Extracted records
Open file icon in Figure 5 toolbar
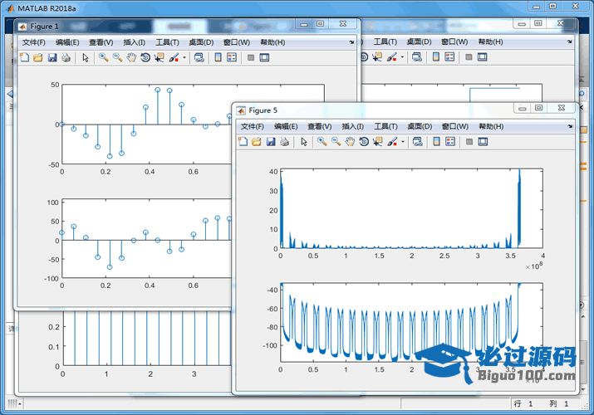pos(257,142)
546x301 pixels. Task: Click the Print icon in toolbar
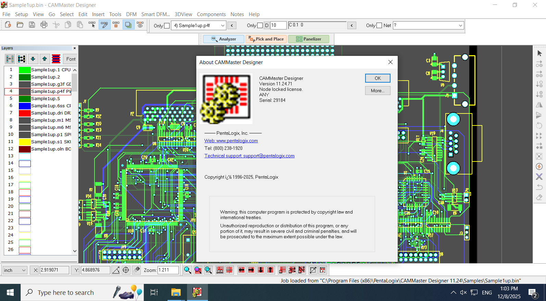(x=44, y=25)
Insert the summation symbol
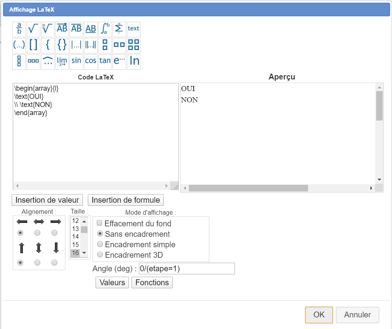The height and width of the screenshot is (329, 392). (119, 29)
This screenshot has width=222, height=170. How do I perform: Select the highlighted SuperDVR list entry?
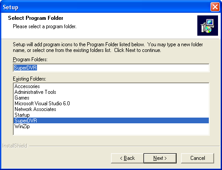tap(111, 121)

## WORK ORDER
With the images left out, output all the entries above exactly.

## RESULT OF THE EXERCISE
Open file icon in Figure 5 toolbar
pos(257,142)
546x301 pixels. Task: Click the Print icon in toolbar
(x=44, y=25)
Insert the summation symbol
The height and width of the screenshot is (329, 392). (119, 29)
This screenshot has width=222, height=170. How do I perform: Select the highlighted SuperDVR list entry?
tap(111, 121)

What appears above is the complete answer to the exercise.